The mild fevers of this class have many features in common with those of ordinary intermittent fever (tertian and quartan). But this is true only in the minority of cases. In the first place, the cold stage, which occurs so prominently in almost every case of the ordinary variety, is in these often very rudimentary and not rarely entirely wanting. According to Thayer and Hewetson's statistics, a chill or chilly sensations were found in 71.4 per cent, of cases of the latter: in 97.2 per cent, of cases of the former. As a consequence, the patient frequently fails to realize his elevated temperature, and has no support on which to base the actual beginning of the paroxysm. The sweating stage, is less commonly absent, even though it is not so regular as in the intermittent fevers of the first group.
The disease usually begins suddenly, though sometimes with vague prodromal symptoms. The first symptoms often consist in headache, a tired feeling in the limbs, sciatic pains, and absolute anorexia, frequently associated with vomiting. The patient appears in the majority of cases anemic, with somewhat of a subicteric discoloration. The lips are dry; the tongue, thickly coated.
The sensorium is often unaffected, and the patient gives then the impression of a hectic consumptive; sometimes a mild stupor or slight delirium exists. During the short apyrexia the patient is not restored to that complete euphoria that we see in fevers of the first group. Though patients of the latter class feel somewhat weak and in need of rest, they are otherwise well and manifest a good appetite and good spirits; while the patients under consideration, even during the interval, are severely depressed, if not prostrated, incapable of physical or mental work, and complain of painful sensations in the limbs and head.
As to the type of fever, we need only say that it manifests the same variations in the light forms as in the severe; in other words, it is not a criterion of the other symptoms. The tumor of the spleen is evident, even in the first days of the disease. The anemia progresses more rapidly than in fevers of the first group.
In many cases severe symptoms are manifested by the gastrointestinal tract. These cases are described under the special name gastrobilious, bilious remittent, or jungle fever. Little known in Europe, this form is the most frequent expression of malarial infection in tropical and subtropical regions. It is recognized on all coasts of the Mediterranean Sea, especially Italy, Sicily, Algeria, Egypt, Greece; it is especially frequent in India, in the United States of North America, particularly in the southwestern parts of the Union (Wood), and is wide spread in Mexico, Brazil, and in the Antilles. It is likewise very frequent on the east and west coasts of Africa as well as in Madagascar.

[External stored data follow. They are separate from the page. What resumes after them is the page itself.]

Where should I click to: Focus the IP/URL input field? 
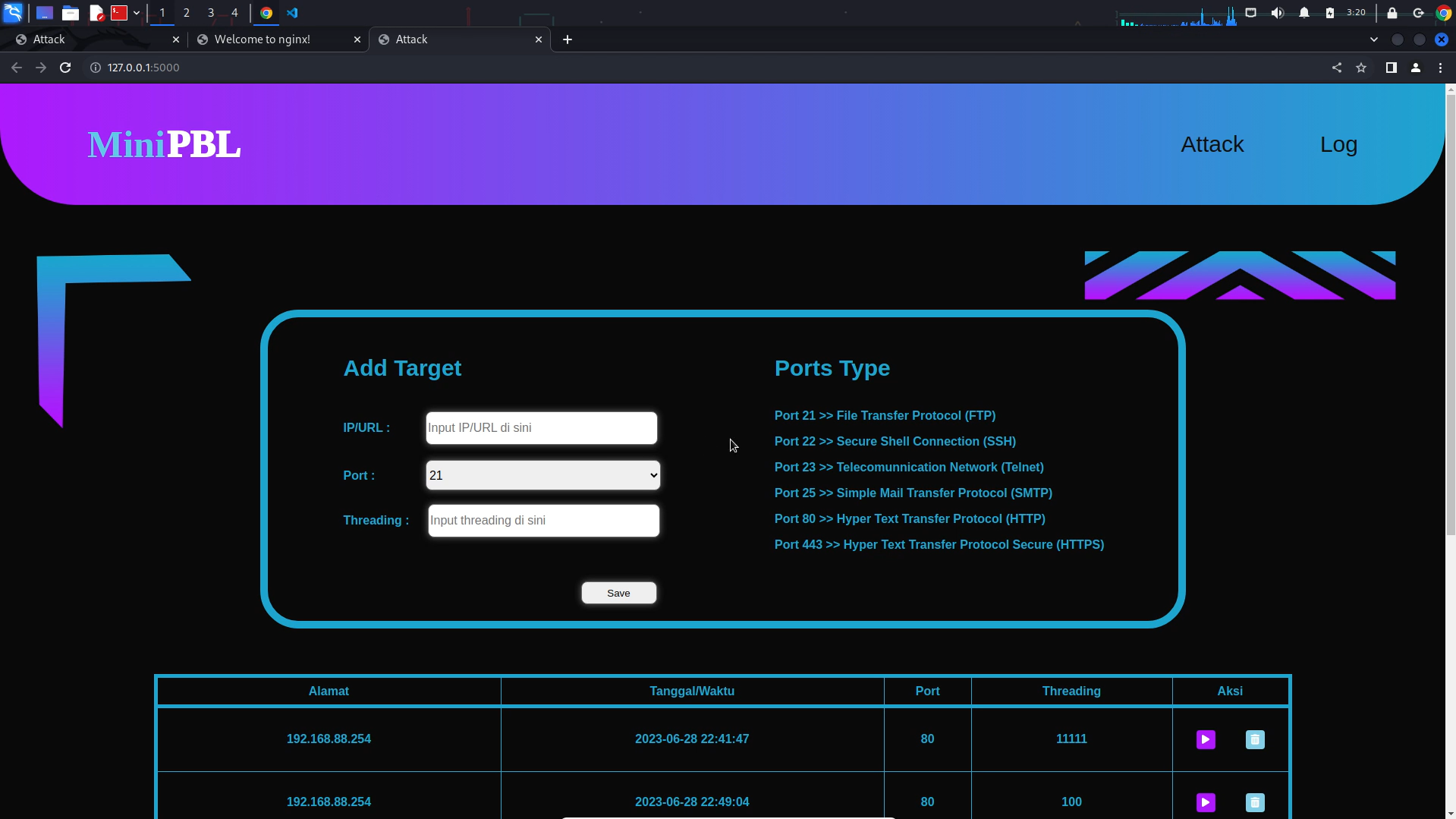(541, 428)
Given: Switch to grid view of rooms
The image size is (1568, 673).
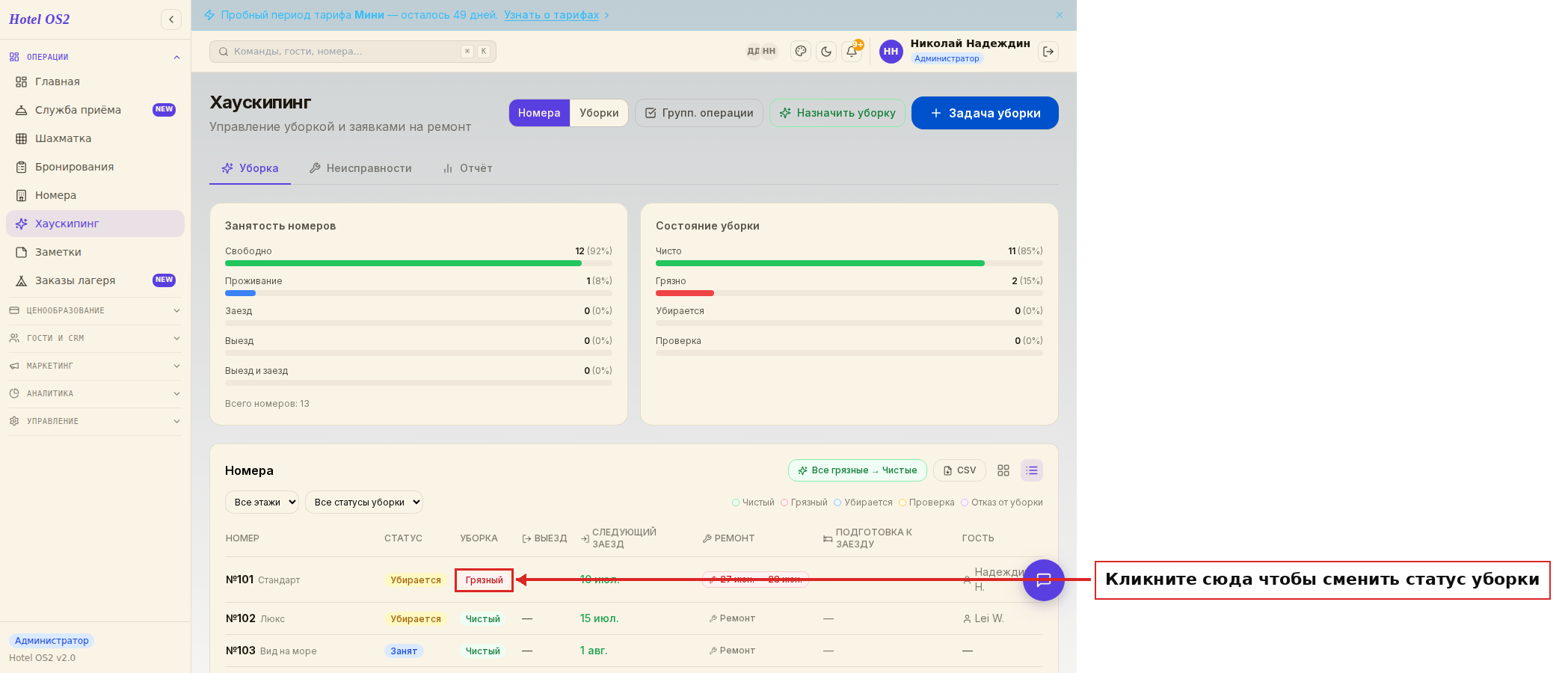Looking at the screenshot, I should click(1003, 470).
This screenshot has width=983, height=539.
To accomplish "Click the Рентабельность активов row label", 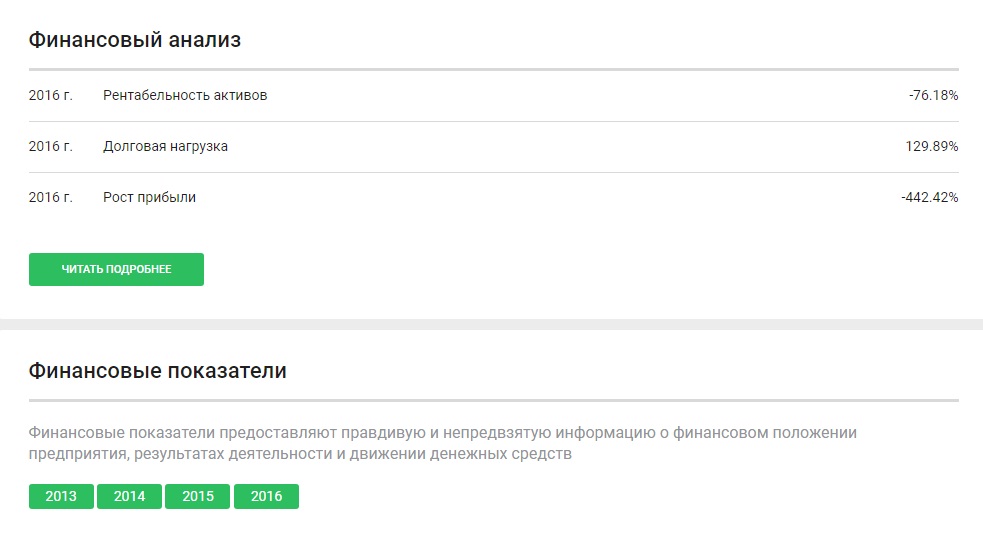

Since we will return to the description of the severe bilious fever in the section on Pernicious Fevers, we will content ourselves here with a short description of the milder symptoms. They are as follows:
The loss of appetite is absolute and is frequently associated with a decided distaste for every kind of nourishment. The patient is tormented by a nauseating taste, and the tongue is thickly coated and swollen. In addition there is vomiting. The vomit is at first greenish, later yellowish, and finally almost pure bilious, when no more hydrochloric acidv remains in the stomach. The vomiting is extremely tormenting and frequently uncontrollable, ceasing only with the intermission or remission of the fever.
The epigastrium is often distended and sensitive to pressure. There may be slight meteorism. There may be either constipation or diarrhea. In the latter case the stools are dark and rich in bile pigment; rarely the opposite. From the beginning there is a subicteric discoloration, which may increase to intense jaundice.
The urine is dark, concentrated, and contains considerable urobilin when jaundice exists. Bilirubin may be found; likewise albumin. The other symptoms are the same as have been described for the ordinary fevers of this group.
The prognosis is good, though it must be remembered that severe complications can never be excluded. When the case is left to itself, we occasionally see spontaneous cure, in five to ten days, though it is always advisable to push from the beginning the specific and symptomatic treatment.